- YOUR ASSIGNMENT:
Your answer should hold only the lines from the one containing "Where should I" through the last line below, copied exactly; pictures stay out.

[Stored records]
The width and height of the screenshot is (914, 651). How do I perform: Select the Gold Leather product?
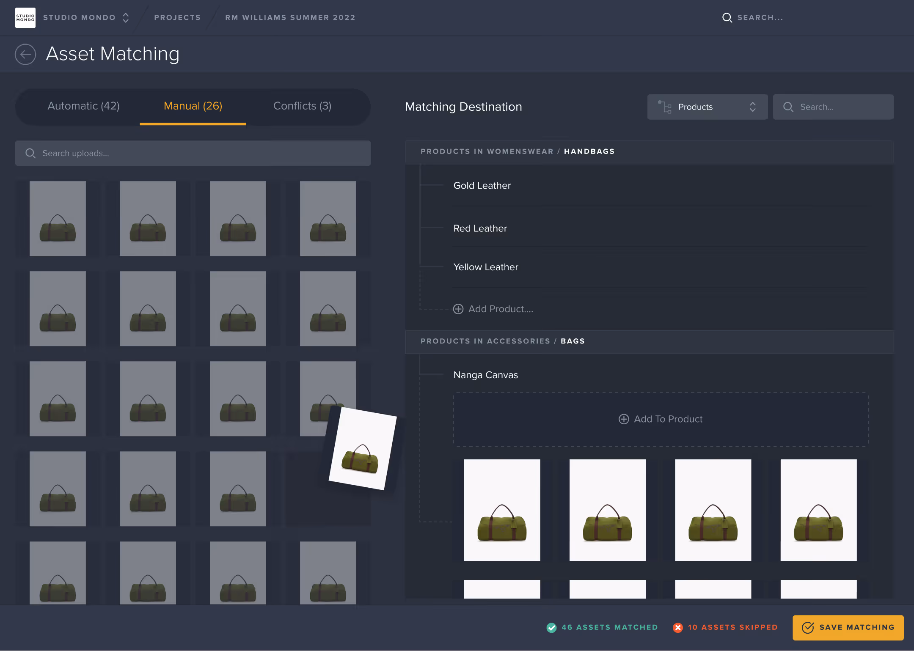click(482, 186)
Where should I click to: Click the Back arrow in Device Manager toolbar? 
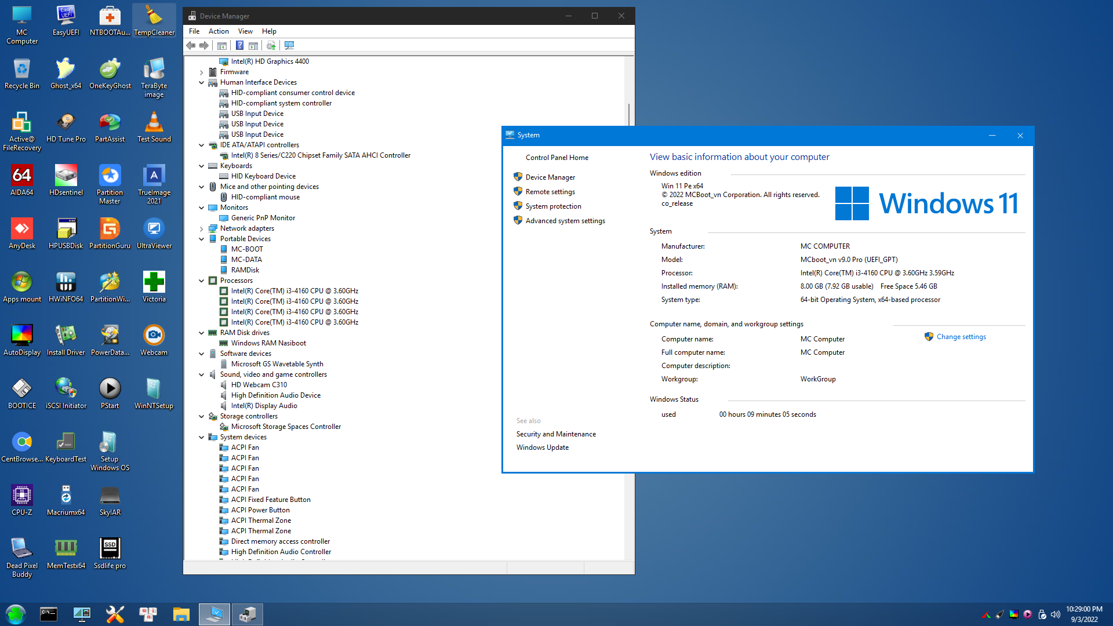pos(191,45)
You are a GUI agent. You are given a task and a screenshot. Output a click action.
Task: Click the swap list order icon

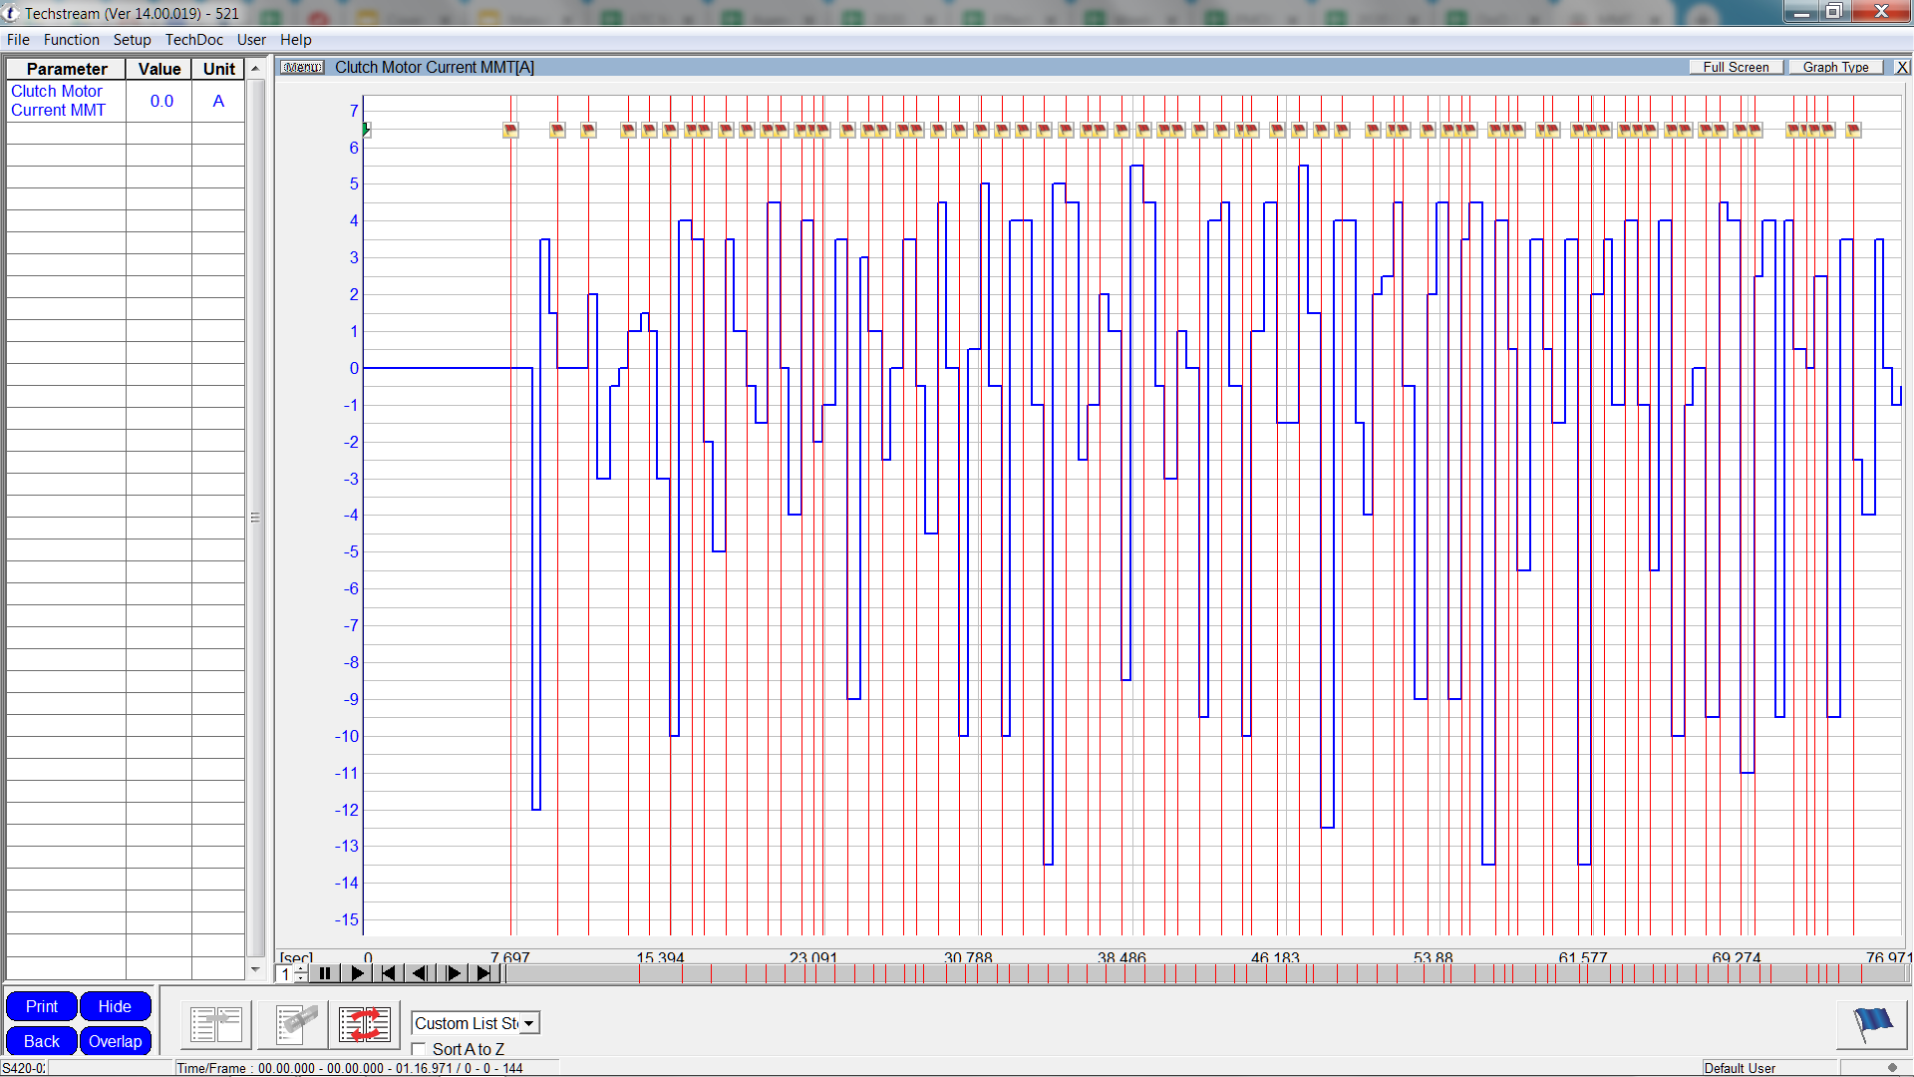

- EXERCISE ANSWER:
Where should I click to: Click the Back arrow in Device Manager toolbar? 
pos(191,45)
You are a GUI agent. You are given a task and a screenshot. Output a click action.
Task: Click the swap list order icon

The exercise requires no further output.